Under the supervision of their teachers, and preservice teachers conducting the research, fourth graders went to the computer laboratory in their school. The students logged into the IMapBook web-based eReader software with anonymous usernames supplied to them. The students then read and interacted with two stories in digital form in one of three conditions:
Condition 1: Two forms of questions involving single-person interaction with the eBook: (a) open-ended questions with NLP feedback—we transferred the NLP algorithms developed by the computer science students on the English data set, to the Slovenian language. To obtain the necessary training data, partway through the study fourth-grade student answers were downloaded and then graded by two preservice teachers. These graded responses, along with the relevant text excerpts from which the inferences were made, were used by one of the current investigators to create NLP models on a server. The IMapBook eReader was adapted to query these models and then pass appropriate real-time feedback on to the fourth graders.
Each story in the study contained two embedded open-ended questions with NLP feedback. Students typed in their answer and received polite feedback on the correctness of their answers (determined by the NLP algorithm). If the NLP algorithm returned a score of 1.0, IMapBook told the student, “You are correct!” If the NLP algorithm returned a score of 0.0 or 0.5, IMapBook replied noncommittally “Thank you for your answer.” We did not inform the students that they had responded incorrectly, because we were not sure of the accuracy of the NLP algorithms.
In either case, the students could move on to the next page to read further. Other than being in the Slovenian language, the open-ended questions with NLP feedback used in the Slovenian study were quite similar to the questions in English used to develop the NLP algorithms. They were medium difficulty level inference questions, mostly related to causal antecedent inferences.

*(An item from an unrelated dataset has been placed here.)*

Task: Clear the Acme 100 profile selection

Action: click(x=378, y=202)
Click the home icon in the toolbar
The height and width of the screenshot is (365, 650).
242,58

(b) In this condition, students also interacted, once per story, with game-like conversations with a character from the story. These conversations with characters also involved an inference question about the story, similar to the open-ended questions scored by NLP. However, in these conversations with characters, students clicked on buttons with words to form a short response. The feedback used a rigid algorithm that matched their answers with exemplar correct and incorrect answers, providing feedback accordingly.
Condition 2: Social interaction via SMS-style texting in groups of four to six students: Partway through each story, a pop-up message notified students that a discussion awaited them. They could click on a button and navigate to a discussion, where they were presented with a question relating to a theme of the story. Students posted messages related to the question, and also to other extraneous subjects. The researcher, preservice students and the teacher monitored and moderated these student discussions from a separate workstation.
Condition 3: Control condition with text only, no interaction.
Regardless of condition, students took hard-copy pre- and posttests before and after the intervention, including (a) motivation to read pre- and posttests. The posttest was a selection of questions from the pretest rewritten to apply to what the students had experienced in the experimental. (b) Students took a multiple-choice comprehension posttest on the two stories they had just read.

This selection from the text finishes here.